# Ariens AX Engine electric starter removal



## whoward (Feb 1, 2018)

Does anyone have the solution to removing the Ariens AX electric starter? This is on model 921037; Ariens 28 Deluxe.


----------



## 351beno (Oct 12, 2017)

If you take the flywheel cover off you can get to the bolts on some the others just bolt from the side of it.


----------



## whoward (Feb 1, 2018)

Will do that - thanks for your reply.


----------



## Kiss4aFrog (Nov 3, 2013)

:welcome: to SBF whoward

I was trying to find a picture of the engine and didn't see one. I know on my Troy it has a wrap around piece of plastic that starts on the side opposite the starter, around the recoil and then over the starter. If I remember right some of the exhaust guard needs to come loose too. I would think yours might be similar.
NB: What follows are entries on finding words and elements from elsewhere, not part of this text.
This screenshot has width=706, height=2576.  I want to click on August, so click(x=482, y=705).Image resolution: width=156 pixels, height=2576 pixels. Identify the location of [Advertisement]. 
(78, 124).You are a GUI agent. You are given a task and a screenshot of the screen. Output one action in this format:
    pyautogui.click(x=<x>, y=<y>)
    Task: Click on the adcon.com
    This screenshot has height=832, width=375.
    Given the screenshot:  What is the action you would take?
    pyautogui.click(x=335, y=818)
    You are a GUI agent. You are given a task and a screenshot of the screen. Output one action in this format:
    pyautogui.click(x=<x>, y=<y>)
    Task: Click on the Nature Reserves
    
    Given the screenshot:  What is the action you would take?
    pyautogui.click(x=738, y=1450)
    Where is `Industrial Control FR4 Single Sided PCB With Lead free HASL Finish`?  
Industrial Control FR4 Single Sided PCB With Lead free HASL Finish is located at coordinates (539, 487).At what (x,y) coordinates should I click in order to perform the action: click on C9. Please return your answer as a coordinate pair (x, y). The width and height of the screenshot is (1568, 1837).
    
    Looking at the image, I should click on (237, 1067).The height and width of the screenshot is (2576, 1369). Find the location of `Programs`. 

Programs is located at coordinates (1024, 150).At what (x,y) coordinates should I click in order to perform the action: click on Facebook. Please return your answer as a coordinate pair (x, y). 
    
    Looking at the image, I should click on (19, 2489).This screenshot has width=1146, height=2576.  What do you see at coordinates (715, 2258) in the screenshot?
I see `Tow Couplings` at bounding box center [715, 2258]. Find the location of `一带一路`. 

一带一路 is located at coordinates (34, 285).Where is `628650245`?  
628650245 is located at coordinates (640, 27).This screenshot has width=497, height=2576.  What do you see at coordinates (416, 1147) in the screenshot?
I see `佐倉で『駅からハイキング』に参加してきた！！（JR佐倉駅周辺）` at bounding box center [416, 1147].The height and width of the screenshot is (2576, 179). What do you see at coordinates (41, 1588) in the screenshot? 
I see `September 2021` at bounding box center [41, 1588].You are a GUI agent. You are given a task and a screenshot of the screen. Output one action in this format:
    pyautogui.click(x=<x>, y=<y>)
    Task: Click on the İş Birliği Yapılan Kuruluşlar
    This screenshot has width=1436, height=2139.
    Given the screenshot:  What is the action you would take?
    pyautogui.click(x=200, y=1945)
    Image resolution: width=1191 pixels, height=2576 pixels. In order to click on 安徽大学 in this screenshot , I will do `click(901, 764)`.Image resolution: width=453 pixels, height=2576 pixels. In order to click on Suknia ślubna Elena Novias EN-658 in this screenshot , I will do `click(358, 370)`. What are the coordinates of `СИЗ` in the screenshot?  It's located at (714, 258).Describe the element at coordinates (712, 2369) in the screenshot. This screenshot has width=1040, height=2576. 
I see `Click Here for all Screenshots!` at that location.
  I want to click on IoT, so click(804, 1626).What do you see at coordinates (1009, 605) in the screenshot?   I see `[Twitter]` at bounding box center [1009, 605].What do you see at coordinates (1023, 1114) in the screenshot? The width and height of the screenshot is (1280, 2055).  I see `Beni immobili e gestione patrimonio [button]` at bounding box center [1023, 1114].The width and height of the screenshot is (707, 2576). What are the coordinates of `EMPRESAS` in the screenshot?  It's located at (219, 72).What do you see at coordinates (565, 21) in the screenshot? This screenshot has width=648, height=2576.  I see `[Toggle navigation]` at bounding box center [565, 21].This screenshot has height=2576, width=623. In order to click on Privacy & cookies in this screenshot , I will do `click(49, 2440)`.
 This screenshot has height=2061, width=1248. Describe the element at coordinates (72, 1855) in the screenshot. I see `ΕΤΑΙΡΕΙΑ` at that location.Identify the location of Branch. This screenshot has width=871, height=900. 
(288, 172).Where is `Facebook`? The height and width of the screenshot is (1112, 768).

You can try pulling up the service manual PDF here: Ariens Order Owners Manuals


----------



## whoward (Feb 1, 2018)

Thanks- did try the Service Manual route yesterday - but Ariens does not post one; even though it is noted to be available on that website.


----------



## Cardo111 (Feb 16, 2015)

whoward said:


> Thanks- did try the Service Manual route yesterday - but Ariens does not post one; even though it is noted to be available on that website.


:welcome: aboard!

Here is a link to the service manual just plug in your model number and serial number, as an owner access to the digital version is free of charge:

Ariens Order Owners Manuals


----------



## whoward (Feb 1, 2018)

I did do that but the only available manuals on that link are the PArts and Operators manuals. Service manual does not seem to b available.


----------



## whoward (Feb 1, 2018)

The solution is as described. All that covers the flywheel needs to be removed to access the bolts holding the starter to the engine. What a ****-poor design compared to the simple '2-screws-and-remove' design for the majority of engines out there.


----------



## Witz (Jan 7, 2018)

I have an Ariens model #921038 from 2014 with an lct ax 306cc engine. I'm having electric starter issues and I did remove the electric starter about two weeks ago. What I did was starting at the electric starter switch remove the two screws holding the push button box and behind that remove the two silver bolts that hold the metal shroud to the engine. Once you did that follow the metal shroud around to the front above the recoil and remove the four black screws holding the two metal shrouds together. Now you can pull the fuel shut off knob off. Once the knob is off lift the two metal shrouds up and remove the right one from the left one. You will need to remove two more black screws from above the primer bulb so metal shrouds can be lifted apart. Now you remove the recoil three screws. After all that lift the metal shroud covering the electric starter and hold it up while removing the two bolts holding the starter to the block. I know it sounds like a lot of work but take your time, maybe 20 mins. to get this done. I searched the internet and went to LCT in S.C. and followed instructions from them. Nothing on the internet forums or from Donyboy 73 available. Good Luck, let me know how you make out, we're all in this together. 

Witz


----------



## Kiss4aFrog (Nov 3, 2013)

I was out shopping and went down the snowblower isle. The new(er) machines I saw have the starter bolted in from the recoil side. The recoil and flywheel shroud would need to be removed to get to the bolts that hold the starter in place.


----------



## Macplee (Feb 17, 2018)

I removed the screws holding the flywheel and gained access to the two bolts holding the starter.


----------